AUTHOR=Hauser Blake M. , Sangesland Maya , Lam Evan C. , Feldman Jared , Balazs Alejandro B. , Lingwood Daniel , Schmidt Aaron G. TITLE=Humoral responses to the SARS-CoV-2 spike and receptor binding domain in context of pre-existing immunity confer broad sarbecovirus neutralization JOURNAL=Frontiers in Immunology VOLUME=13 YEAR=2022 URL=https://www.frontiersin.org/journals/immunology/articles/10.3389/fimmu.2022.902260 DOI=10.3389/fimmu.2022.902260 ISSN=1664-3224 ABSTRACT=

Since the emergence of SARS-CoV-2 (SARS-2), multiple vaccine candidates were developed and studied both preclinically and clinically. Nearly all are based on the SARS-2 spike glycoprotein or its receptor binding domain (RBD). Studies of these vaccine candidates have largely been in a SARS-2 naïve context. However, pre-existing immunity to SARS-2 acquired through infection or vaccination continues to increase. Evaluating future vaccine candidates in context of this pre-existing immunity is necessary to understand how immune responses are subsequently influenced.

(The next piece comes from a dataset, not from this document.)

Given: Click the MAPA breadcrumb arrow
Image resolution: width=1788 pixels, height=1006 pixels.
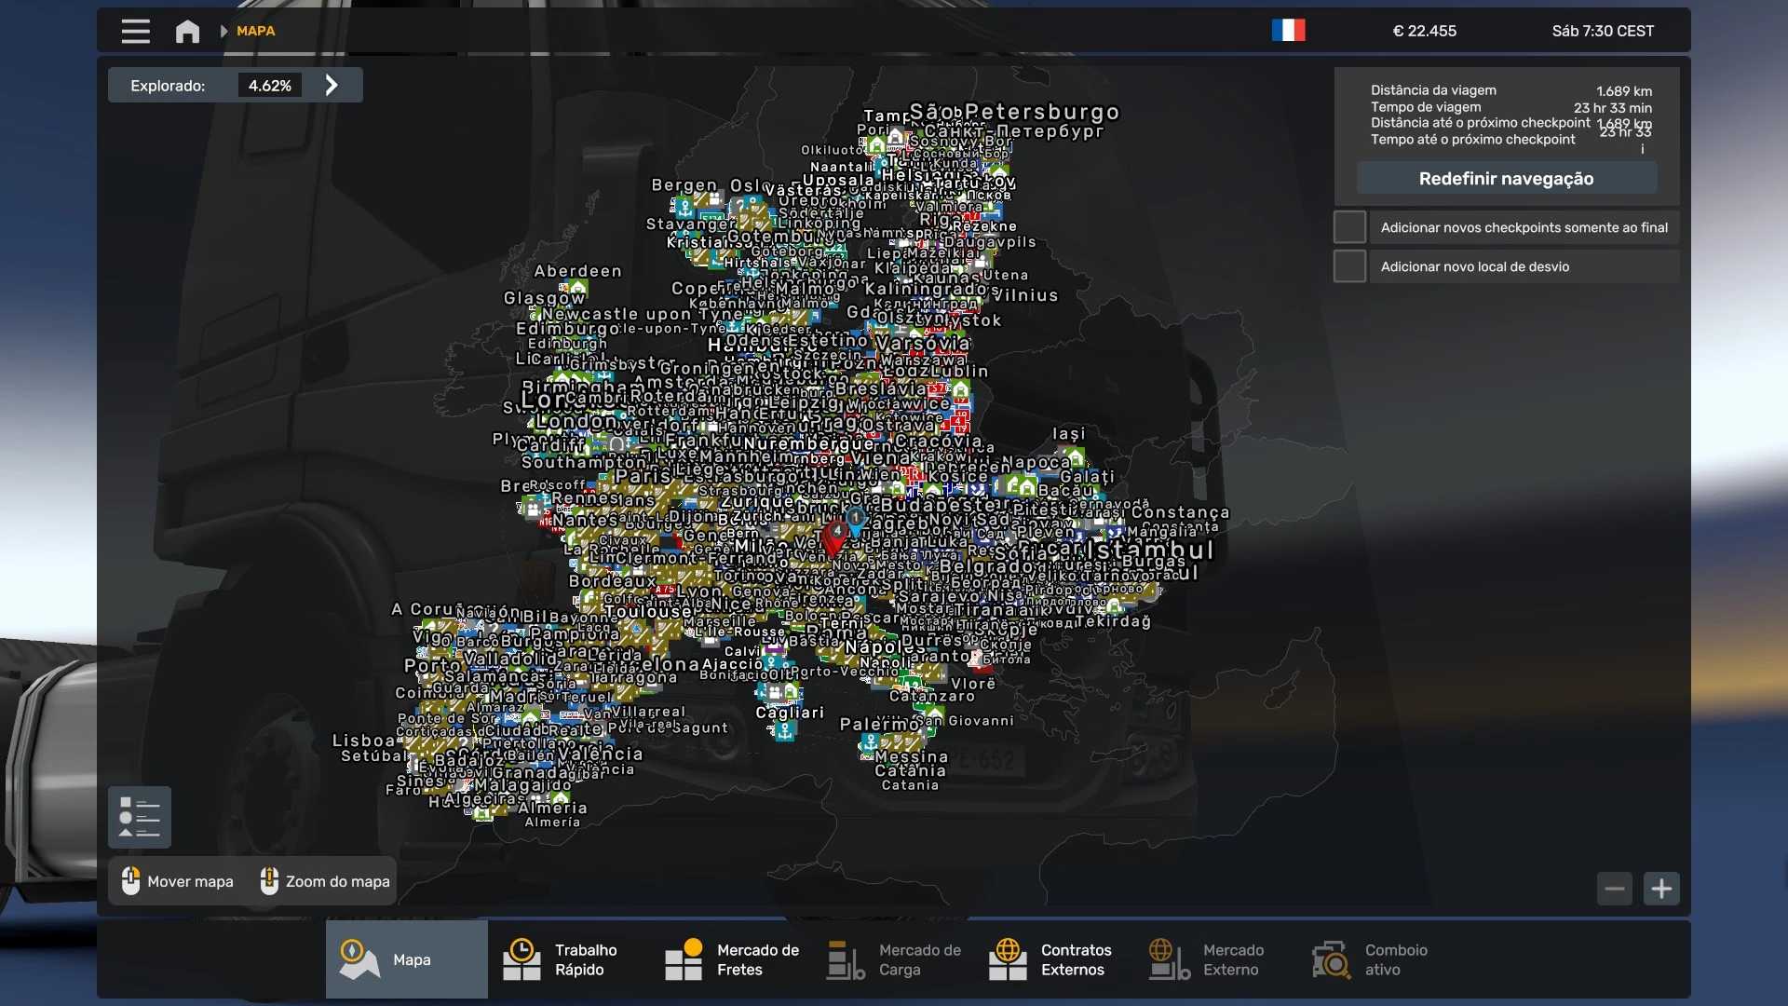Looking at the screenshot, I should pyautogui.click(x=224, y=32).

Here, we evaluated the serum and IgG+ B cell responses to the SARS-2 RBD in context of pre-existing immunity elicited by the full SARS-2 spike, and we compared this to boosting with the full SARS-2 spike. Boosting with the SARS-2 RBD resulted in increased reactivity to RBD epitopes, but both immunization regimens resulted in similarly broad neutralization across diverse sarbecoviruses. These findings may inform comparison among SARS-2 RBD-based vaccine candidates to currently approved spike-based candidates.